We turned in time to see a very small Indian man dressed in native costume, ragged Bermuda shorts and sleeveless undershirt materialize from the scree at the foot of the cliff. He carried a battered single-shot .22 rifle and was followed by two dogs. Freely translated, the group conversation was as follows:
"Good morning. Beautiful day. I am Rafael, a hunter."
"What do you hunt?"
"How do you get out of this joint?"
"I hunt jaguars. It is difficult to get out."
"You hunt jaguars with that gun?"
"How do you get to a road?"
"Yes, with this gun. The dogs help me. They are very brave. Do you care for a jaguar-skin souvenir of Chiapas? There are no roads. It is a political thing.

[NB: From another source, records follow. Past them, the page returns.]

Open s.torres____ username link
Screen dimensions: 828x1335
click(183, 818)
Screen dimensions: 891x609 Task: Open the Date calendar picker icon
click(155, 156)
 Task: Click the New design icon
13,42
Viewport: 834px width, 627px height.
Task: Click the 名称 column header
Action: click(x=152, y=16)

The governor of this state thinks only of helicopters."
"Would you like some Cheez Whiz?"
"Is the river worse below?"
"Many thanks, but I have some Cheez Whiz. My cousin who lives below says the river is worse there. I do not go there. Do you know Oakland, California? I have a cousin who lives there. I hope to go there."
The invaluable information provided by Rafael immediately cast a new light on the expedition.

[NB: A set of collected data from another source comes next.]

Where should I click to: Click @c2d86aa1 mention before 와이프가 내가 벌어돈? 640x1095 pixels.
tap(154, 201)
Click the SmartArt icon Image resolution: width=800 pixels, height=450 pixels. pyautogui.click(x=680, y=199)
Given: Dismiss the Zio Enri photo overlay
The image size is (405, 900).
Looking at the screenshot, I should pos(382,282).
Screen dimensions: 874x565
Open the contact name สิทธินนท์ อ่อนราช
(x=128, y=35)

"Certainly we can do it, but since we would only be second...."
"And there won't necessarily be any Mayan ruins...."
"And there aren't any girls to take pictures of...."
"Let's flush it."
We then learned another of the hard lessons of exploring. It is often even more difficult to stop exploring than it is to begin, especially when this involves pulling a partially folded foldboat, a rubber raft, 300 mousetraps and a moussemaker upstream against a river such as the Grijalva. Eventually Rafael took pity on us and sent a squad of his children down to the river. They dragged us back to the Lions Club cabana, just as our Cheez Whiz ran out. We regrouped and fell back smartly some 600 miles to Vera Cruz, convalescing there during Mardi Gras. From then on exploring was a snap. We had no trouble until reaching Falls Church, Va., where we became somewhat confused on a newly opened freeway cloverleaf. We were immediately stopped by a highway patrolman. The officer peered suspiciously at our explorer-type beards and our explorer-type kit, which we had only partially covered with our explorer-type jaguar skin.
"Whadaya guys think you're doing?"
"We're going home."
"Well, we've been exploring."
"El Sumidero, the formidable canyon of the Grijalva River."
"Awright, awright. Where you trying to get to now?"
"You're going the wrong way on a one-way expressway headed toward Richmond. Follow me. I'll get you out."